▶ _Materials provided_:
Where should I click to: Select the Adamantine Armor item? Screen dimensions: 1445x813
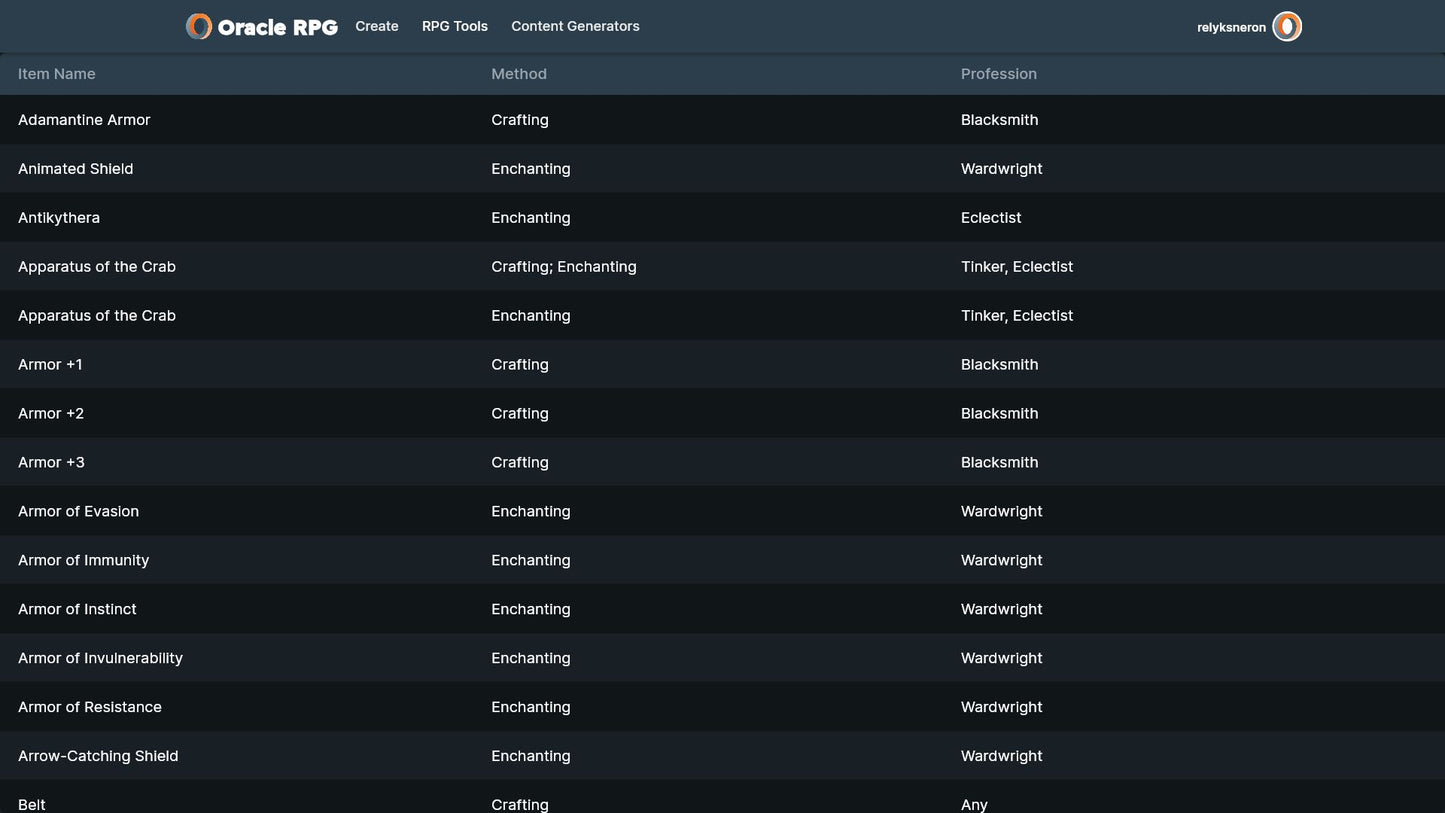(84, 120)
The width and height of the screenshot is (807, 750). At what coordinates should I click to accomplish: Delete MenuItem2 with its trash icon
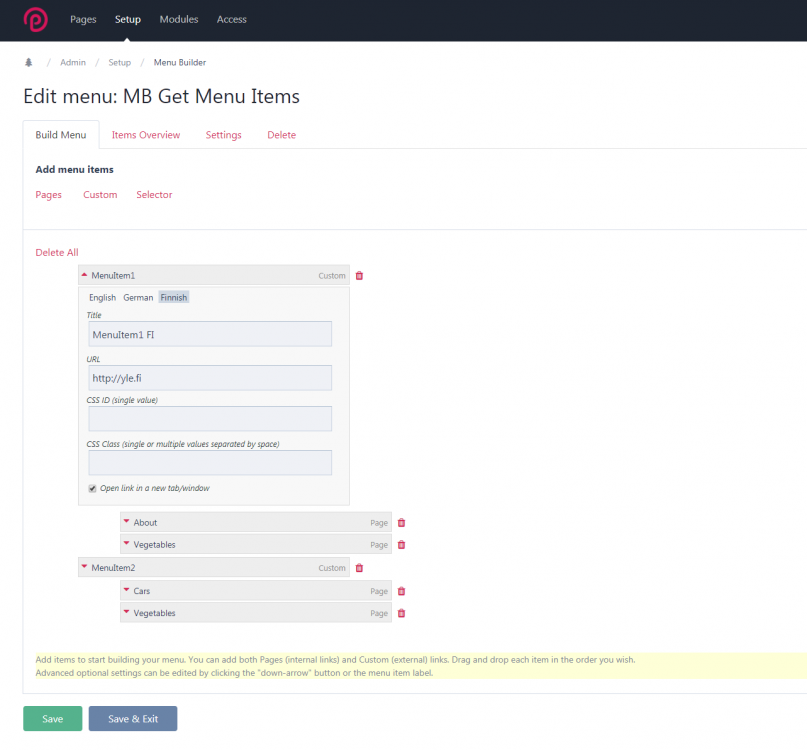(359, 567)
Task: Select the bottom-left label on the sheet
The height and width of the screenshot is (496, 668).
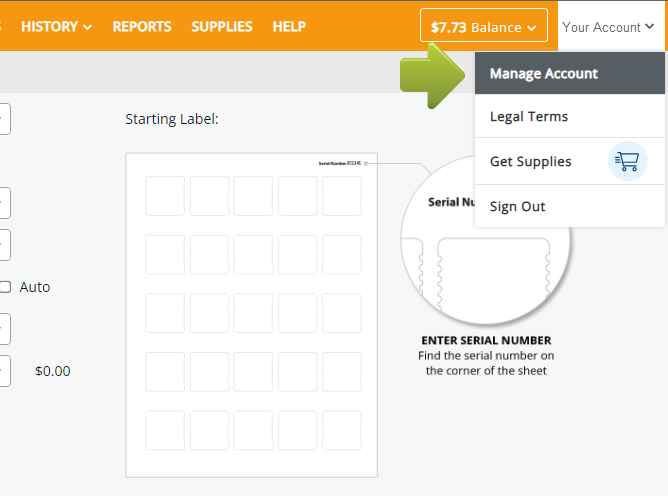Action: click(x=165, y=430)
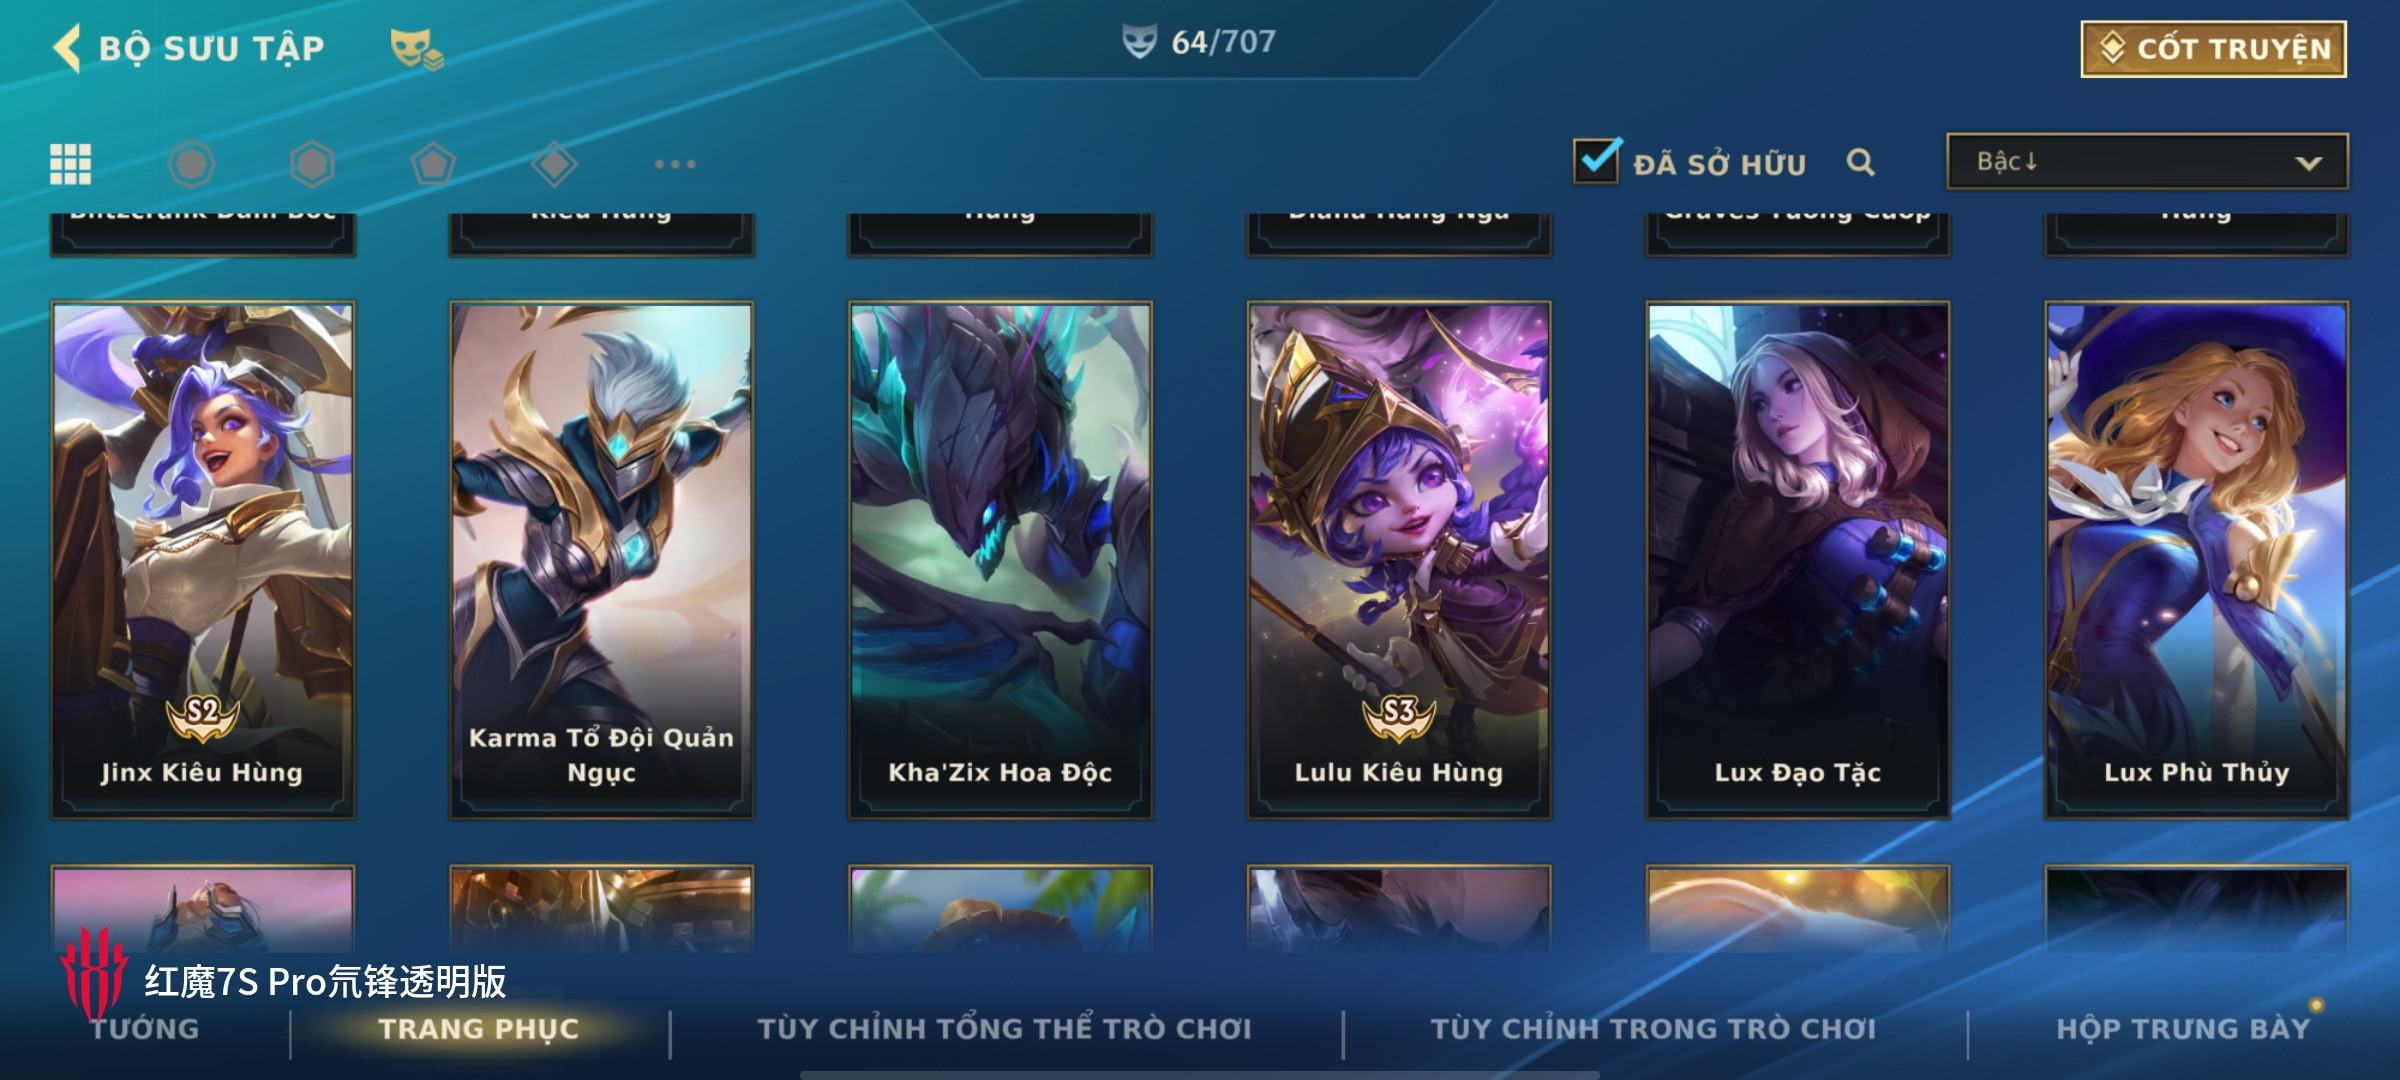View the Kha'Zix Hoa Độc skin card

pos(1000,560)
--
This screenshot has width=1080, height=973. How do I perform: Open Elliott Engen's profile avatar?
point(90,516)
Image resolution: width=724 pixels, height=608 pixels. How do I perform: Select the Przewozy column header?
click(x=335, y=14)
==
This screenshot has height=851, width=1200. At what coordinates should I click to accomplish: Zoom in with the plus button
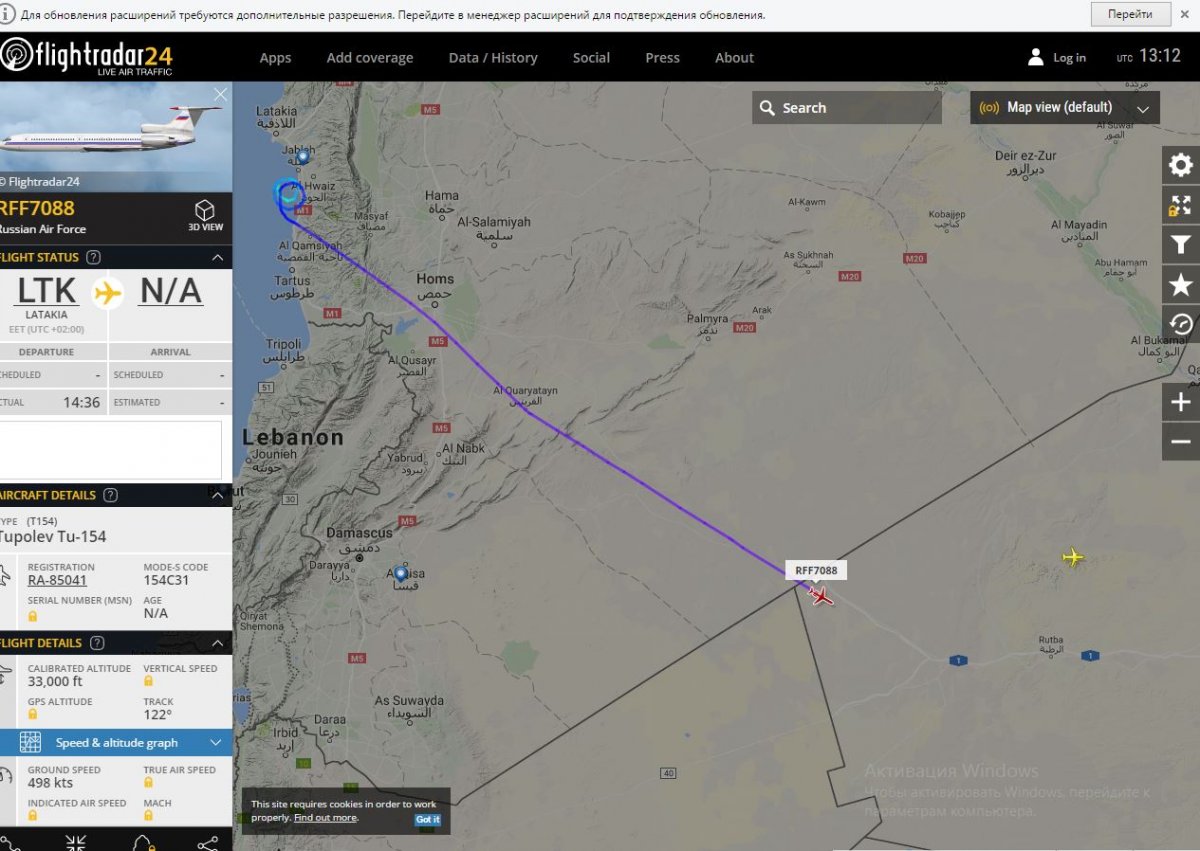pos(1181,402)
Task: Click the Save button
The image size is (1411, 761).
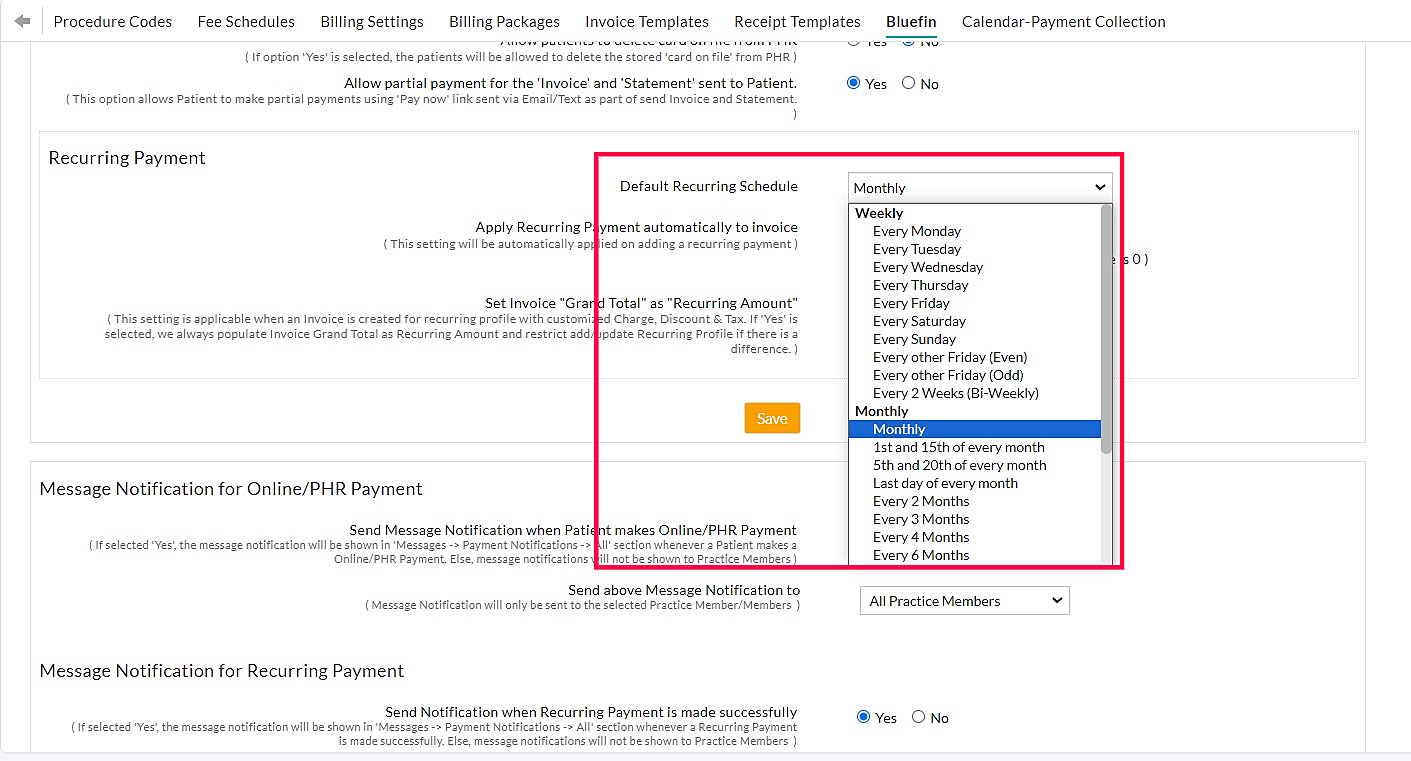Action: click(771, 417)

▶ _What you should do_: Given the word "Task", show every line of the records that contains it.

▶ _Written answer_:
Task: Select the bottom-left label on the sheet
Task: Click the Save button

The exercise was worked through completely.